Listen, I don't fault her for wanting to know. When you're the shortest one in the house, at the mercy of the licensed drivers and decision makers, it's only natural to be curious about what's coming next. But this summer, the question "what are we going to do today" has come to mean something entirely different.

And I despise it.

It means, "Mom, what fun, exciting, thrill-seeking, never-done-before activity have you spent weeks planning (and a small fortune on) for us to do?" 

Here's the thing. I don't subscribe to the theory that my job as a mother is to make my children's every waking moment magical. Yeah, I want them to have fun and enjoy the relaxation that summer brings, BUT. I refuse to spend every moment of my life in a carefully choreographed dance of "entertain the children" and "spend vast amounts of money on experiences they won't really appreciate."

I've got stuff to do. 

Plus, I just want to lay on the couch and read a book. The children have rooms full of books and a playroom full of toys and a yard full of trees and sticks. They can invent their own fun. What ever happened to that kind of summer? 
You know what I remember about being a kid? Playing capture the flag with the neighborhood kids. Hiding treasures in the knotholes of trees in our woods. Catching lightning bugs on hot summer nights. I distinctly remember roller-skating over sheets of bubble wrap on our driveway. I don't remember my mom dressing us in expensive coordinating outfits, schlepping us to an unbelievable list of activities planned for each day. 

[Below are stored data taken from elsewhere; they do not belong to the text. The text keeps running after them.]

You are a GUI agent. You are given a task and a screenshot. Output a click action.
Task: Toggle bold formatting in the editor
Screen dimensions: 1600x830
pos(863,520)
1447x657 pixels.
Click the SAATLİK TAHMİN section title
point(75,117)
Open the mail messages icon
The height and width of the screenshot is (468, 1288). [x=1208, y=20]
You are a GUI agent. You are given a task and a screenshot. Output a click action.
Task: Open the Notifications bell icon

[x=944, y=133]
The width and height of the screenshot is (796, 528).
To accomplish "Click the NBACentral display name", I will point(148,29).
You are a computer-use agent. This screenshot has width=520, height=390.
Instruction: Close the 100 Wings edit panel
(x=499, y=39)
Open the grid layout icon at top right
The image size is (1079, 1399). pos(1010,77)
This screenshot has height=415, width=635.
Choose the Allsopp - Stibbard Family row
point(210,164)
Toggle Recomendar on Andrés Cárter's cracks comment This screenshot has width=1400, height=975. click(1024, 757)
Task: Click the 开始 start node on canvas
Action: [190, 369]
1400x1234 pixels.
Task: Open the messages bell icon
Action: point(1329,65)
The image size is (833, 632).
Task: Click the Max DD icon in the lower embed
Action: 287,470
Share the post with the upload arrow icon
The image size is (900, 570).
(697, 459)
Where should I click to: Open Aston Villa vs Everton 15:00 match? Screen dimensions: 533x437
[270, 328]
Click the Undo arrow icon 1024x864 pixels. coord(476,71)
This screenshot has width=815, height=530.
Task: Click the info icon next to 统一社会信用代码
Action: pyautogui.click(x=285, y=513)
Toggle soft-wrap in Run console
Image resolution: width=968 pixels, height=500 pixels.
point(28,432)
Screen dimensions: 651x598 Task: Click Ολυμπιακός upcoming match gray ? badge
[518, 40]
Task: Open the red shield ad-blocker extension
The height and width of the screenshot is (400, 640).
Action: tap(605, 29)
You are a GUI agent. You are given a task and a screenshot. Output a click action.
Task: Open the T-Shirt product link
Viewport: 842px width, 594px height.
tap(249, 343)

Mom did her thing - laundry, cleaning up messes, yelling at us to close the door - and we did our thing. You know what was amazing about being a child in the '80s? We were allowed to get bored. Our parents didn't feel like failures if we complained there was nothing to do. They just told us to go find something. They knew the value of little humans figuring out how to entertain themselves. (They either knew it or just didn't care that we weren't entertained. In either case, we could learn a thing or two from our old-school parents. Their lives didn't revolve around whether or not their offspring were content.) 

Nobody back then threw a tablet in front of our faces if we started whining, nor did they meticulously arrange our enviable social lives. (Side note - they also didn't throw a tablet or phone or any other electronic device in front of our faces if we couldn't sit still at a meal. They took us in the bathrooms and whipped our tails and we learned to sit still at a meal. As a result, we can now eat with other human beings and have conversations like civilized people. Thank goodness there was no technology when I was a child. But I digress.)

We played in the summer. End of story. If we got bored, we figured it out. We took one big trip, if we were lucky. Our parents weren't our cruise directors, and we're better today for it.


My years as a high school teacher have proved to me that children who are the center of their universe and whose entertainment has been the only purpose of their lives ultimately turn out to be poorly adjusted young adults who legitimately have trouble doing anything for themselves. They struggle in relationships with adults, they struggle in relationships with peers, and they struggle in academics. Nothing about a child being the highly entertained center of his own universe is a good thing in the long run. 

What's more, if we teach children (explicitly or even accidentally) that life is only about fun, we will have a generation of people pursuing only their own desires. Sacrifice will be an antiquated idea, and hard workers will be hard to find. 

This summer, we will have fun. We'll go to the lake and go to the pool, see movies and eat icees, and we'll take day trips and go to the beach. We'll watch fireworks and play in the sprinkler and catch lightning bugs. But we'll also get bored. We'll do chores and clean the house and probably have some arguments. Summer will be fun, but it won't just be an expensive attempt to prevent boredom. It won't revolve solely around what the kids will find entertaining, and it won't always look great on social media. But maybe our summer will help, in a small way, the kids be better people.